KEGG pathway enrichment analysis revealed upregulated and downregulated genes in the cumulus cells that enrich the TNF signaling pathway, and the cumulus cells can release soluble TNF-α to promote oocyte aging (32). In our study, the upregulated genes in the cumulus cells enriched the insulin secretion pathway. Insulin plays a central role in polycystic ovary syndrome, and it engages with the IGF1 receptor to enhance steroid production in ovaries and adrenal glands (33). Downregulated differentially expressed genes enrich signaling pathways related to CAMs and AMPK. In the cumulus cells, the downregulation of CAMs may cause polycystic ovary syndrome (34).

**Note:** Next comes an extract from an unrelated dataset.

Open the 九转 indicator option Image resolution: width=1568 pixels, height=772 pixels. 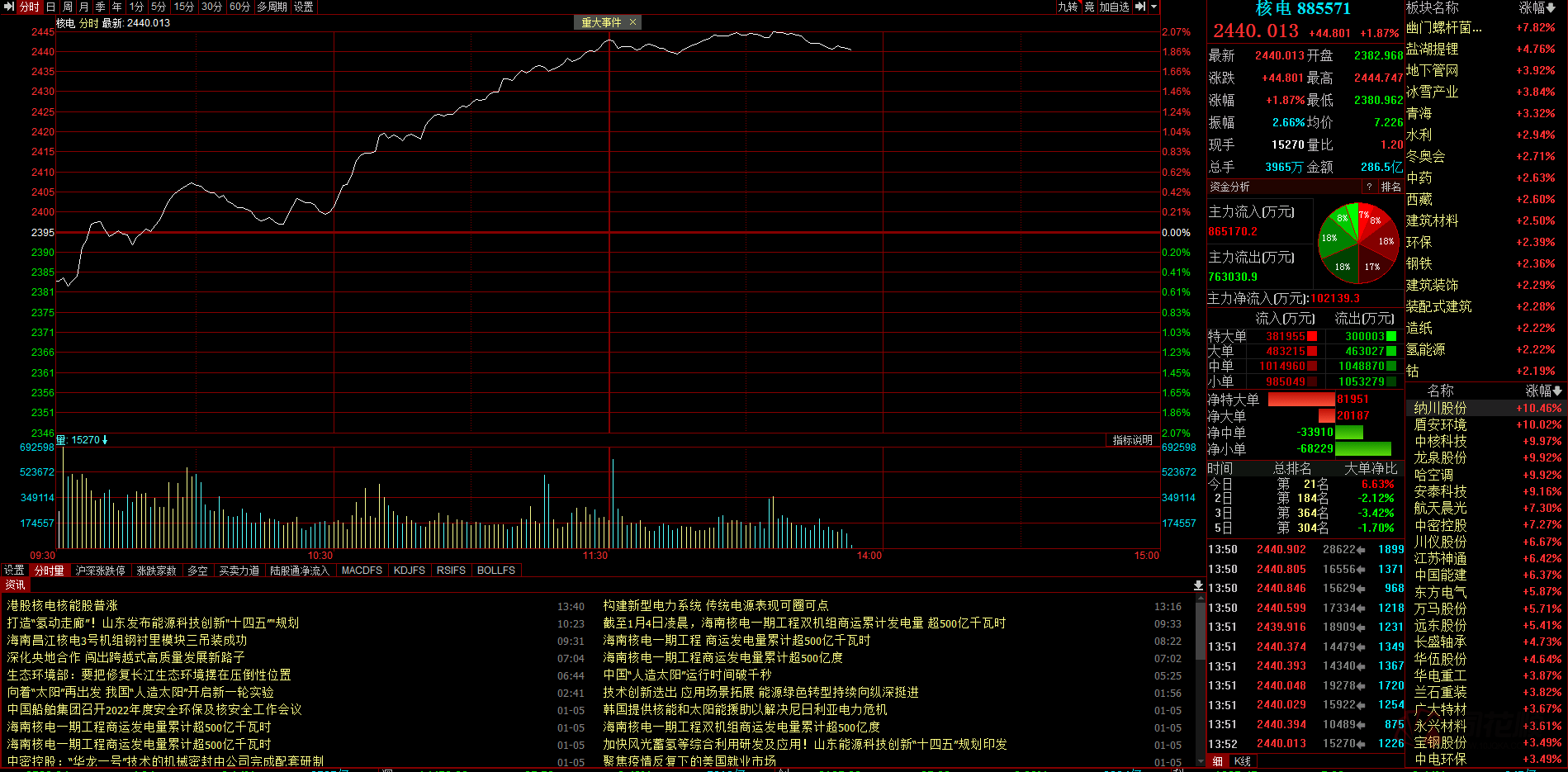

Among the top 20 GO-derived items enriched by upregulated genes in the oocytes of the LPA-treated group, five were related to biosynthetic processes and one was related to cell-cell adhesion. Both PLEK and PRKG1 enriched these six items. The expression of PLEK may promote cell growth and development (35), and PRKG1 may be related to early life adversity (36). The present results suggested that PLEK and PRKG1 were important for the maturation and development of oocytes in the culture medium supplemented with LPA, but there have not been any reports on these two genes regarding human oocyte maturation. We found that 47 downregulated genes enriched CC items related to the cell periphery; it is interesting to note that chromosomes separate during cell division at the cell periphery (37). Thus, our results indicated that LPA might affect cell division.
In the oocytes, both upregulated and downregulated genes enriched items related to the MAPK signaling pathway and the gap junction. MAPK signaling pathway regulates the development of oocytes (38). During the development of COCs, the gap junction pathway mediates material exchange between oocytes and cumulus cells (39). Downregulated genes enriched the estrogen signaling pathway and the RAP1 signaling pathway. Estrogen affects the physiological development of women and plays an important role in the maturation of oocytes (40). The RAP1 signaling pathway in oocytes involves multiple cellular processes, including secretion, cell adhesion, and intercellular junction formation, and regulates oocyte maturation and embryonic development (41).
There are limits in our study. Due to the limited number of participants and available immature oocytes, we had a relatively small number of cumulus cells and oocytes for RNA sequencing. If possible in clinics, we will increase the sample size in future studies.